L'affermazione-imposizione del sommo sacerdote rivolta agli apostoli risuona contro producente per la vita di coloro che testimoniano il Risorto.
La voce e la testimonianza di vita non possono essere nascoste e nemmeno cancellate, quando la NOTIZIA è troppo preziosa, grande e unica per essere annunciata.
Essere testimoni del Risorto, non è poca cosa, perché è novità che cambia cuori e mondo.
Rendere testimonianza è mettere le nostre vite nella sua misericordia, nella sua bontà.

mercoledì 22 aprile 2020

MERCOLEDI DELLA II SETTIMANA DI PASQUA



Benedirò il Signore in ogni tempo,
sulla mia bocca sempre la sua lode.
Io mi glorio nel Signore:
i poveri ascoltino e si rallegrino.

Magnificate con me il Signore,
esaltiamo insieme il suo nome.
Ho cercato il Signore: mi ha risposto
e da ogni mia paura mi ha liberato.

Guardate a lui e sarete raggianti,
i vostri volti non dovranno arrossire.
Questo povero grida e il Signore lo ascolta,
lo salva da tutte le sue angosce.

L'angelo del Signore si accampa
attorno a quelli che lo temono, e li libera.
Gustate e vedete com'è buono il Signore;
beato l'uomo che in lui si rifugia. 


Benedire, magnificare, guardare, gustare, sono i quattro verbi che compongono il Salmo responsoriale della liturgia odierna.
Azioni che ci indicano una strada da percorrere, una via da seguire.
Il suggerimento che nasce da questo Salmo sia per noi luce che buca il buio della nostra vita.

martedì 21 aprile 2020

MARTEDI DELLA II SETTIMANA DI PASQUA



La moltitudine di coloro che erano diventati credenti aveva un cuore solo e un'anima sola e nessuno considerava sua proprietà quello che gli apparteneva, ma fra loro tutto era comune.

Con grande forza gli apostoli davano testimonianza della risurrezione del Signore Gesù e tutti godevano di grande favore.

Con grande forza e intensità, la pagina degli Atti degli Apostoli che la liturgia oggi ci regala, ci sprona e sospinge in avanti anche in questo tempo nuovo.
E' il tempo di Pasqua, vissuta straordinariamente in un clima assolutamente diverso da come eravamo abituati.

....

# Attività richieste
1. Rispondi a queste domande sulle riflessioni sulla liturgia pasquale.
(a) Quali sono i quattro verbi che compongono il Salmo responsoriale del mercoledì?
(b) Quale data porta la riflessione del martedì della II settimana di Pasqua?
(c) Da quale libro è tratta la pagina che la liturgia regala il martedì?
2. Fornisci la continuazione delle riflessioni sulla liturgia pasquale, partendo subito dopo l'ultima frase riportata.
L'elenco proviene da una fonte diversa rispetto alle riflessioni sulla liturgia pasquale.

# Raccolta dati
....

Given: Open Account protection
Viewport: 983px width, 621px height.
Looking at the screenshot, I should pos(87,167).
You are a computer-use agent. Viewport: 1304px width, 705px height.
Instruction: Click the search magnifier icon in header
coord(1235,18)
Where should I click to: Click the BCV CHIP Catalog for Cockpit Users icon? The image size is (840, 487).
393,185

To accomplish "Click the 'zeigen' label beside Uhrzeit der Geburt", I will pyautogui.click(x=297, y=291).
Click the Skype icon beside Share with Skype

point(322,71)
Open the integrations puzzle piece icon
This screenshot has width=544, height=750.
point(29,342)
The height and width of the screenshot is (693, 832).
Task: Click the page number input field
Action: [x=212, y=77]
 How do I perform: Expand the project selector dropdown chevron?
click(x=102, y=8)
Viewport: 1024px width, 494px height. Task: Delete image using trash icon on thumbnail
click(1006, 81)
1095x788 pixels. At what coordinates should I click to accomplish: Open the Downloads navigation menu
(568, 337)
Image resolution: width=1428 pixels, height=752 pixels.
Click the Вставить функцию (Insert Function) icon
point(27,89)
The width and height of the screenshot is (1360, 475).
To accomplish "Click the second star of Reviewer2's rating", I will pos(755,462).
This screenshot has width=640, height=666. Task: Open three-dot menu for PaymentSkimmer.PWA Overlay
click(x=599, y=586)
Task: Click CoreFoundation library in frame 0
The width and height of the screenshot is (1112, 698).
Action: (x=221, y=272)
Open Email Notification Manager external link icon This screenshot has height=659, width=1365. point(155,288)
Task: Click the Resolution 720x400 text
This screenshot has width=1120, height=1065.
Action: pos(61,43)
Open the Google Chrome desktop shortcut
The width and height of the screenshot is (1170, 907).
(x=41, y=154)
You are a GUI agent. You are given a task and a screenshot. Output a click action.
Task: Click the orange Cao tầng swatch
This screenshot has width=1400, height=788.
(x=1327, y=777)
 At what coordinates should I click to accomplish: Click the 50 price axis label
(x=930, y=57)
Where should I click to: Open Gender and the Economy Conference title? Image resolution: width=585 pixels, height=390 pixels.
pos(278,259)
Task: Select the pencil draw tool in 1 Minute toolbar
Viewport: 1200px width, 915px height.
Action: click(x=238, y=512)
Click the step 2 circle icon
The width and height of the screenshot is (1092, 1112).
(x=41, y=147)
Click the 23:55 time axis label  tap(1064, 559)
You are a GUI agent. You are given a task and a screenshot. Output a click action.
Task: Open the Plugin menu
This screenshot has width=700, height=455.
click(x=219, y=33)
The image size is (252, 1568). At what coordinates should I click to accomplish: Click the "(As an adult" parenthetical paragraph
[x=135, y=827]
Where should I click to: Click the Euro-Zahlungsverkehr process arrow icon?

....

# Risposte per punto
1.
(a) Benedire, magnificare, guardare, gustare.
(b) Martedì 21 aprile 2020.
(c) Dagli Atti degli Apostoli.

2.
Le notizie giornaliere che entrano nelle nostre case e nelle nostre vite, lasciano trasparire un pensiero, un progetto, un desiderio, un sogno che sarà. Proiettati in avanti, forse anche per la stanchezza "del blocco", rischiamo di non essere  però lungimiranti.

L'autore del libro degli Atti ci prende per mano e con pennellate di colore ci indica una strada da percorrere. Scrive della prima comunità nata e cresciuta attorno alla testimonianza della risurrezione di Gesù.
Le nostre comunità anche in questi giorni di "chiusura" non si sono fermate, hanno continuato a credere e sperare nel Signore. La forma però tutta nuova, le proposte rinnovate o inventate, ci danno la possibilità di mettere la nostra vita nelle Sue mani.
Il non vedersi, il non incontrarsi come abitualmente si faceva non ci deve assolutamente far rinchiudere in noi stessi, anzi, il nostro cuore colmo della gioia della risurrezione ci sbilancia, almeno anche al solo pensiero di fraternità.
Chiediamo al Signore il dono di occhi purificati, magari addirittura, occhi nuovi che combattono la cecità, la superficialità e l'egoismo che abitano le nostre vite, per essere testimoni coraggiosi del Risorto.
L'insegnamento che nasce dal dialogo di Gesù con Nicodemo ci aiuti a conoscere sempre più il Volto Misericordioso del Padre che non abbandona i suoi figli, ma li accompagna.

lunedì 20 aprile 2020

LUNEDI DELLA II SETTIMANA DI PASQUA

I PIEDI DI BARTOLOMEO


Carissimi,
l’altro giorno ho ricevuto questa lettera.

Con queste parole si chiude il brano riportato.